For the first opera of its 2017-18 season, Palm Beach Opera handed its audience a gift.
In mounting a box-office surety in Giacomo Puccini’s Tosca, the company was doing its best to make sure it had a sizable audience for its first mainstage production of the year. And on the afternoon of Jan. 28, the Kravis Center house was gratifyingly huge.
But in bringing this opera to life again with the sumptuous sets created 40 years ago by the French theater icon Jean-Pierre Ponnelle, casting it with excellent singers across the board, and supporting it with a masterful orchestra, winningly directed, Palm Beach Opera presented as good a Tosca as has been seen in these parts for some time.
In the title role, soprano Keri Alkema (who grew up in Palm Beach County) was a good though not definitive Tosca. She has a big, expressive voice that had little evident difficulty singing this demanding role, and her “Vissi d’arte” was tenderly and beautifully sung in Act II; her Act III duet with Cavaradossi was also very fine, with real warmth coming into her singing and well-deserved applause (not always a guarantee) at the end of it.
What she lacked in the Sunday performance was a real identification with the character, a fire and tempestuousness that makes Tosca’s decision to stab Scarpia, and then fling herself off a parapet to avoid arrest, completely believable. Alkema is just a bit too nice to be Tosca; her demand that Cavaradossi change the color of the Madonna’s eyes to black in Act I, for instance, should be fiercer, more demanding; here she was relatively gentle.
As Scarpia, the baritone Michael Chioldi, a company favorite, was splendid, with a clarion voice and a forceful stage manner that gave the role of the Roman police chief its requisite odiousness. Over the years, his voice has gotten stronger and deeper, and it added heft to the closing “Tre sbirri, una carozza” finale of Act I.
Chioldi was somewhat less persuasive as a sexual predator in Act II, perhaps because stage director Fenlon Lamb was trying not to overdo things and turn the scene into a #MeToo commentary by emphasizing erotic violence. But Chioldi’s Scarpia was short of lust by about a quart, so that we missed out on the deranging effect Scarpia’s desire has his judgment; after all, it causes him to make a fatal error by not understanding just who he is dealing with. Still, Chioldi delivered a resonantly and arrestingly sung Scarpia, and he was a pleasure to see and hear.
Italian tenor Ricardo Massi, as Cavaradossi, was marvelous. He has a classic romantic spinto tenor, and both his signature arias, “Recondita armonia” and “E lucevan le stelle,” showcased a voice with plenty to give, pouring forth beautiful sound with ease. He was a decent stage actor, too, especially in Act III when he turns away from Tosca with a grimace as she tells him about the fake execution.

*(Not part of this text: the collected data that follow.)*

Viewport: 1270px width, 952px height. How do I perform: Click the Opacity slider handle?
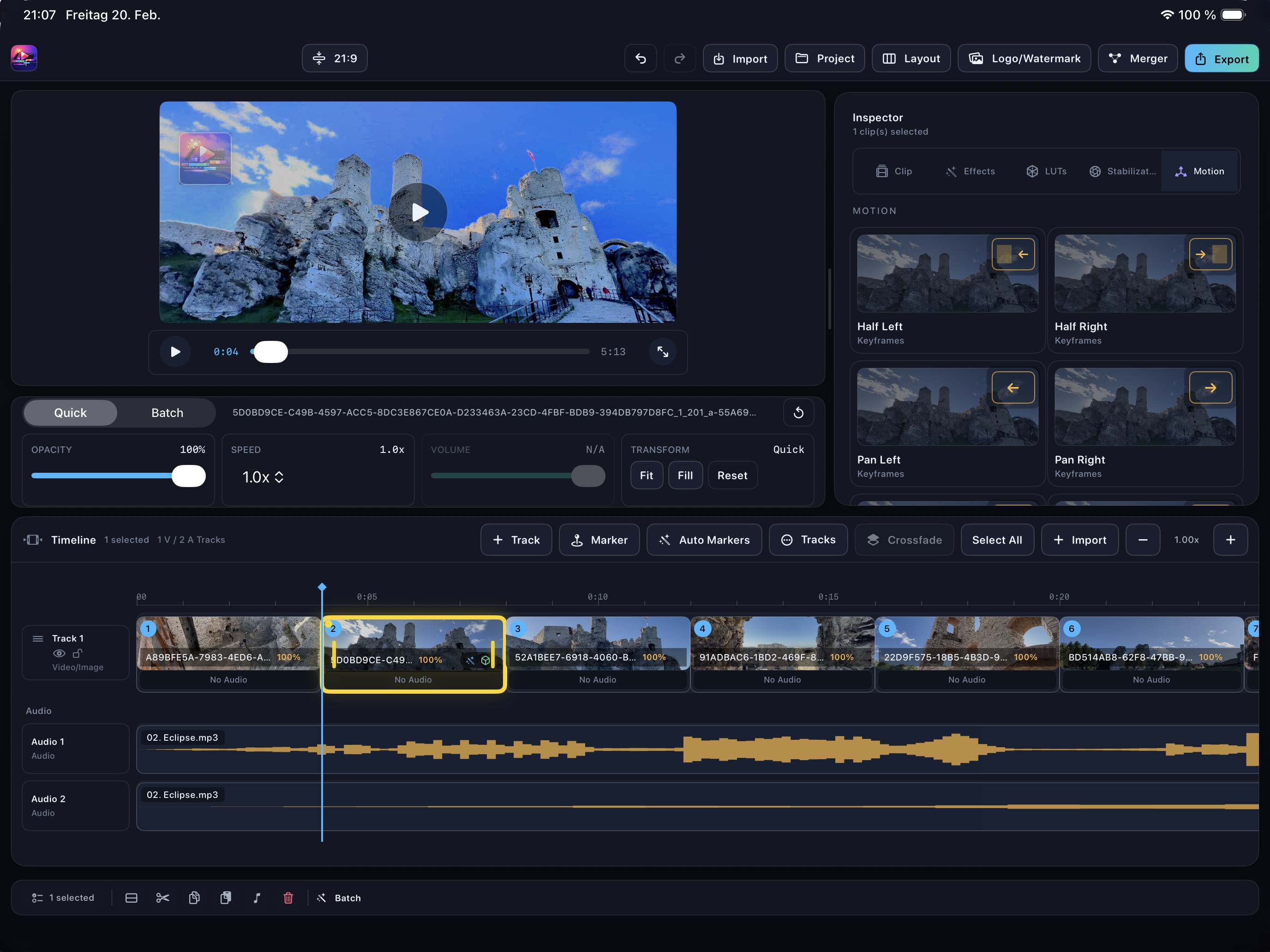point(188,476)
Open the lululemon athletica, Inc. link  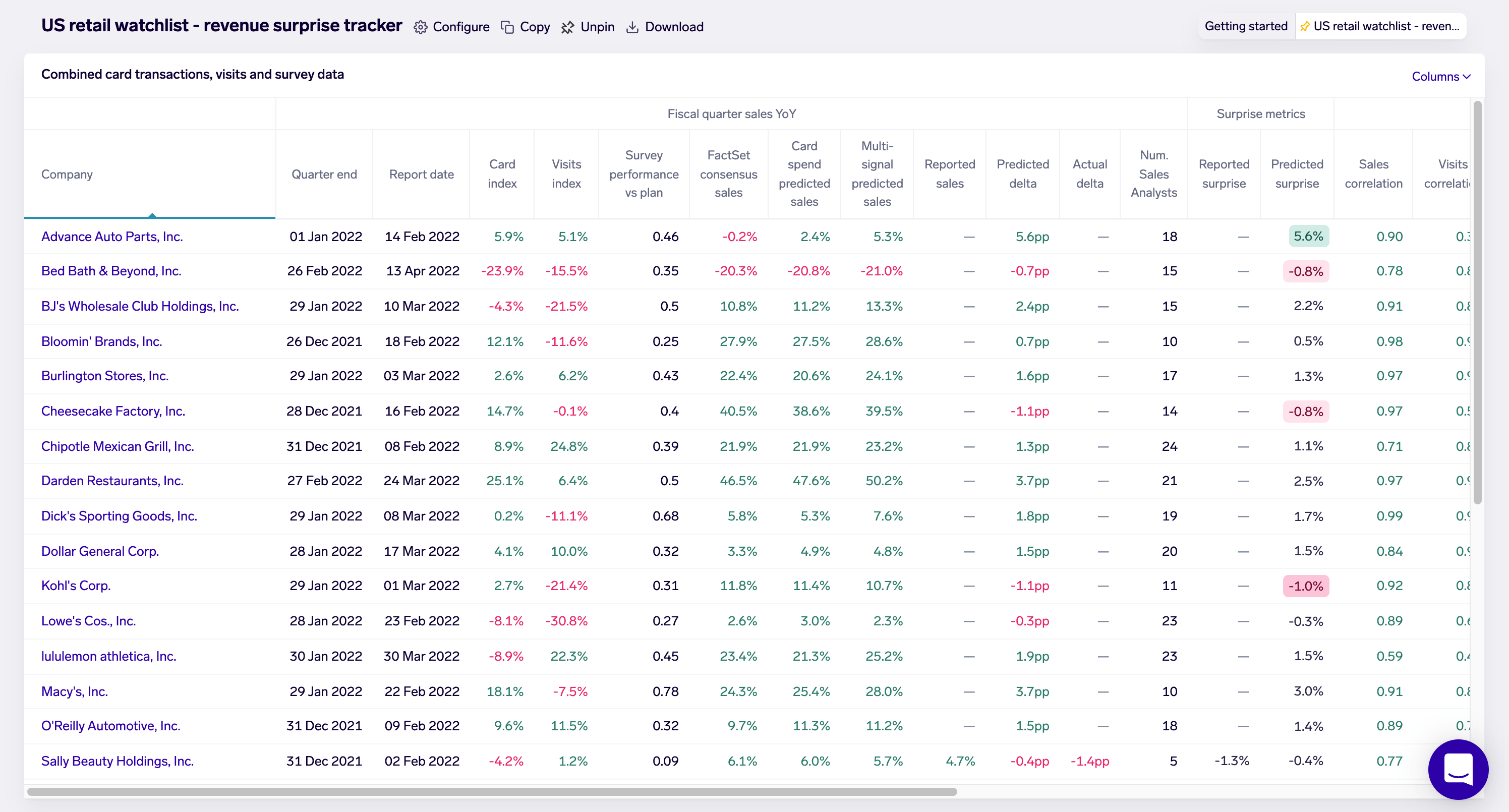tap(108, 656)
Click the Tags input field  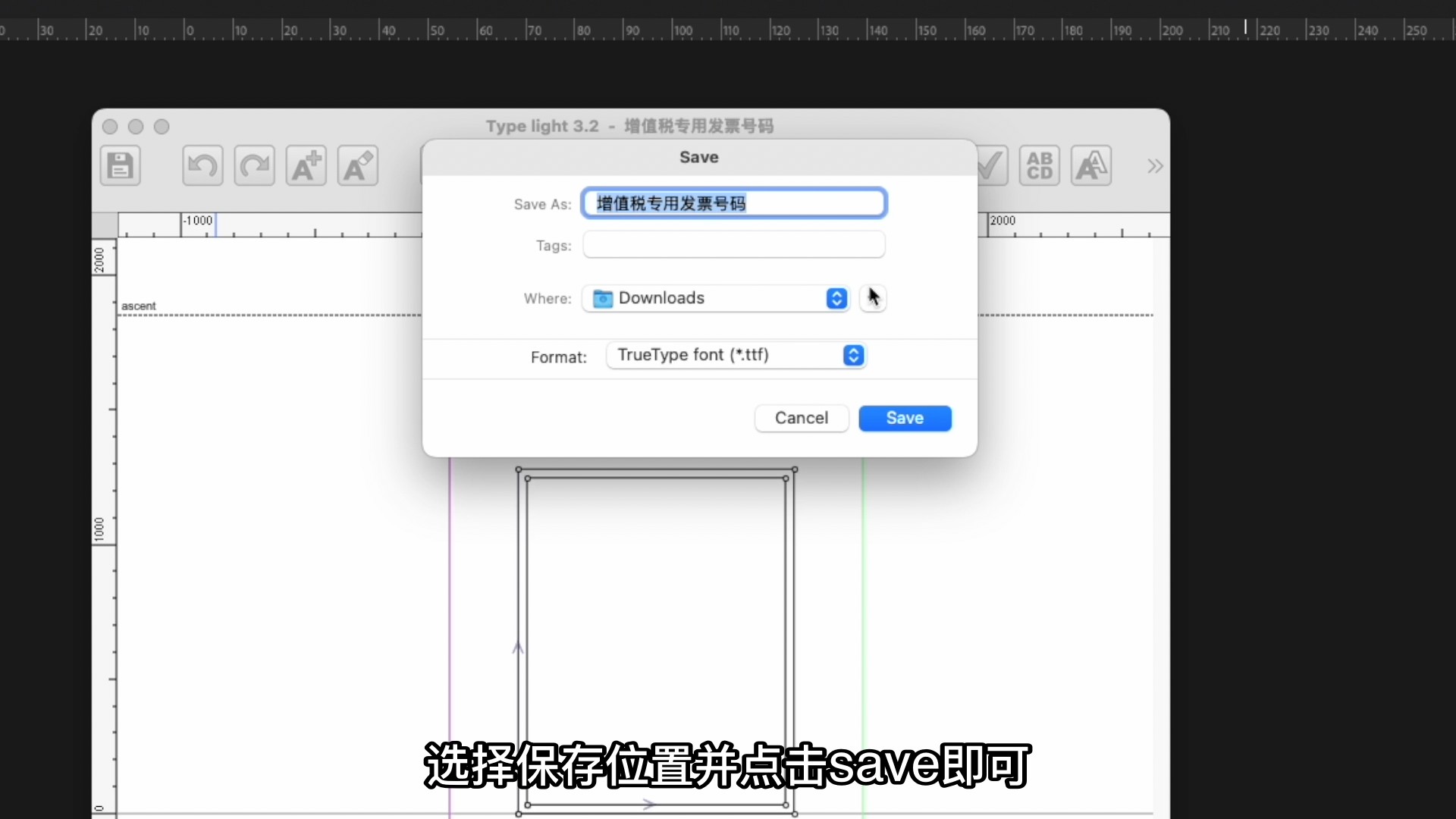pos(733,245)
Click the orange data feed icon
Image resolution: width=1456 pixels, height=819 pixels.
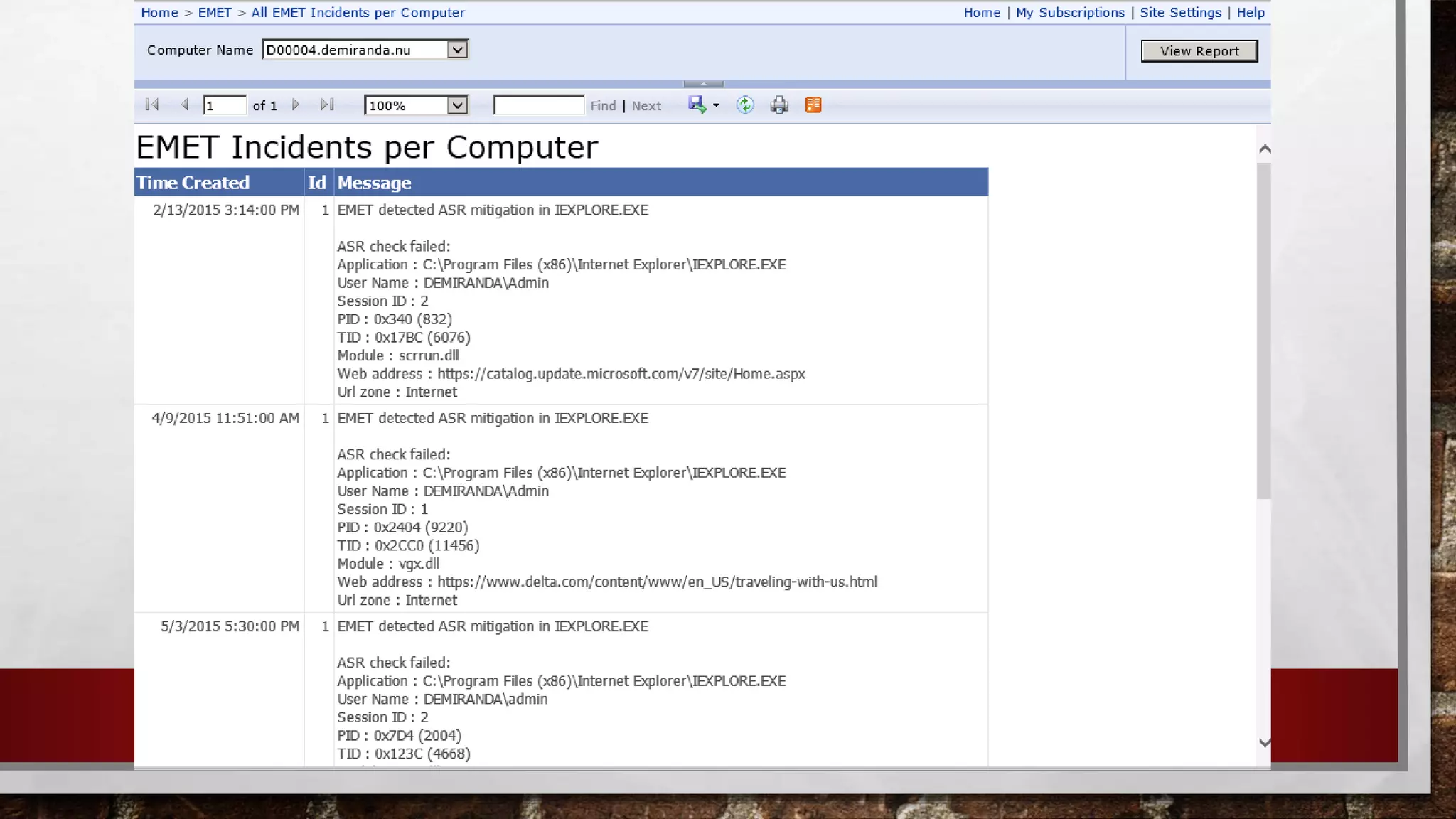(x=813, y=105)
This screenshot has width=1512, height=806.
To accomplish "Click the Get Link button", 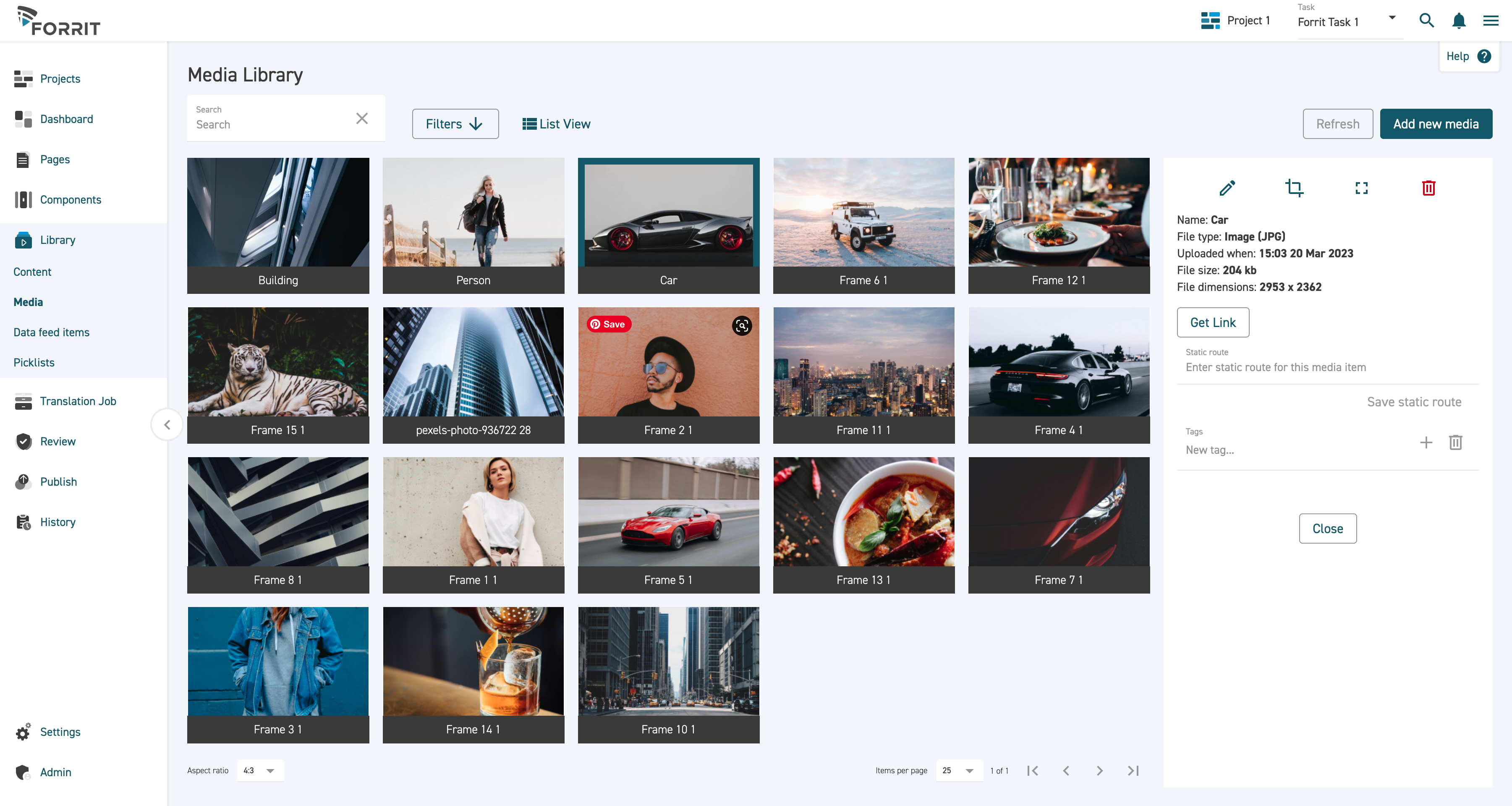I will click(1213, 322).
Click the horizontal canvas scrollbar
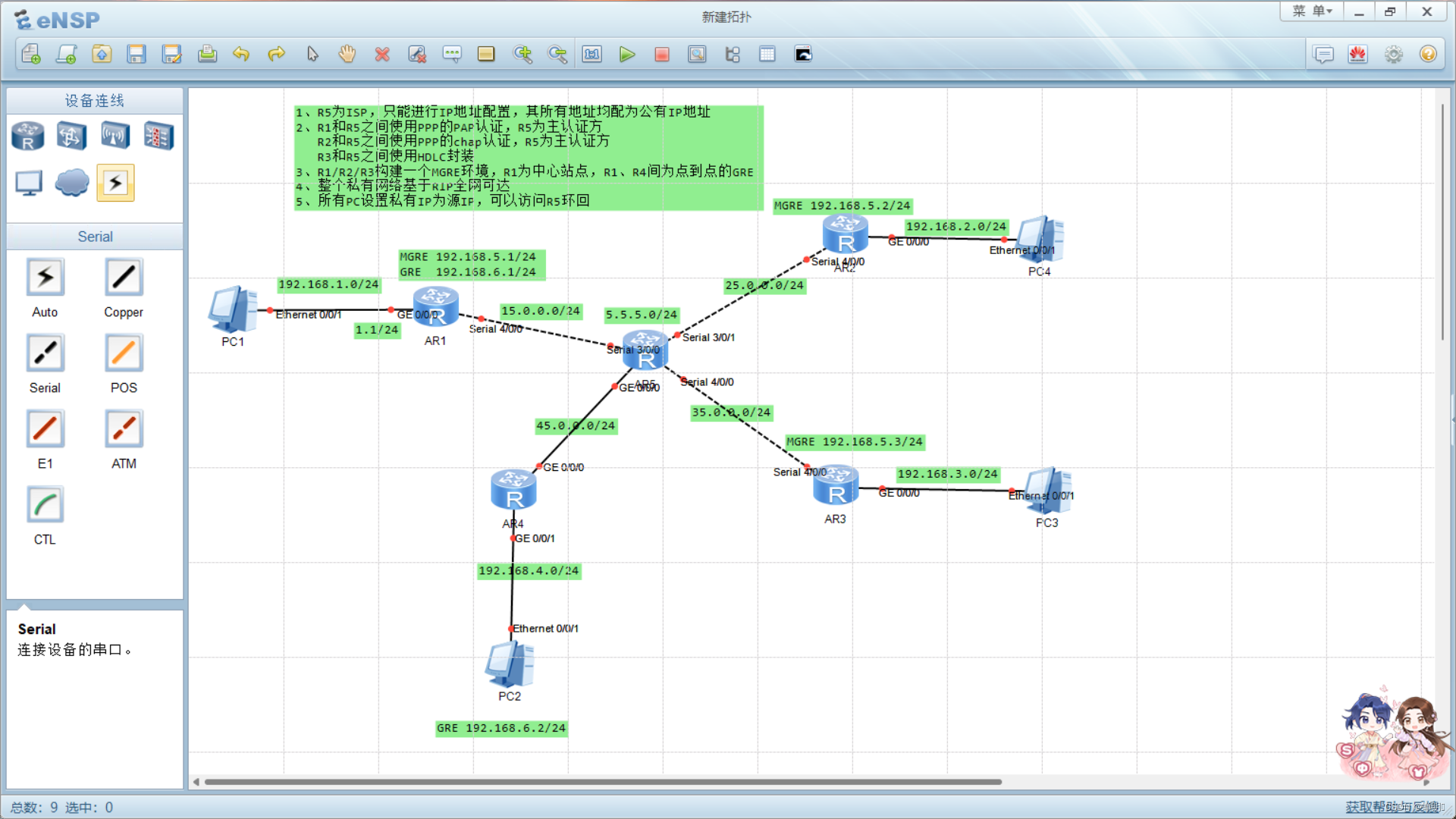 [x=603, y=782]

Cavaradossi knows it’s real, and Massi made that point clearly.
The veteran baritone Thomas Hammons was as good a Sacristan as you could hope for, with a strong, clear voice and his wonderful handling of such traditional bits of business as hiding a pinch of snuff from the gaze of the Virgin Mary. He embodied in no small way the ethos of the minor church official: Master of his small domain, thoroughly devout, and entirely reliable. The young American bass Scott Conner displayed an impressive, powerful voice as the escapee Angelotti, a voice that deserves to be heard at much greater length, and one that testifies to this company’s knack of finding first-rate singers for its casts.
Apprentice artist Kelsey Robertson, a mezzo, offered a great treat in a well-sung shepherd boy’s song at the beginning of Act III, a bit of color that too often gets mangled. It’s too bad Lamb couldn’t figure out a way to give us an actual boy walking across the stage, or perhaps on the walls of the castello, if only to remind us why we were hearing that music.
In the other minor roles, baritone Joshua Conyers was an adequate Sciarrone, while tenor Brian Wallin, as Spoletta, was somewhat underpowered. The Palm Beach Opera chorus, led by Greg Ritchey, was excellent in its brief appearance at the end of Act I and could be heard to pleasing effect in the offstage cantata of Act II.
Lamb, who has directed several productions for Palm Beach Opera, did a fine job managing her actors, and presenting the action in an easily understandable way. The fight scene with Scarpia and Tosca in Act II was well-done, with a believable struggle and a nasty coup de grace with additional knife blows from Tosca into a pleading, mortally wounded Scarpia.
David Stern led the Palm Beach Opera Orchestra with verve and commitment. The musicians sounded terrific, playing this brilliantly orchestrated, busy score with everything Puccini asked for. And then there was the added joy of the look of this production, with its beautiful costumes and those remarkable Ponnelle sets.
They were astonishingly good, and the audience at the Kravis applauded each of their three unveilings. You could also take that applause to mean encouragement for Palm Beach Opera, which in presenting productions of this kind of quality reinforces its standing as a vital part of South Florida’s arts scene.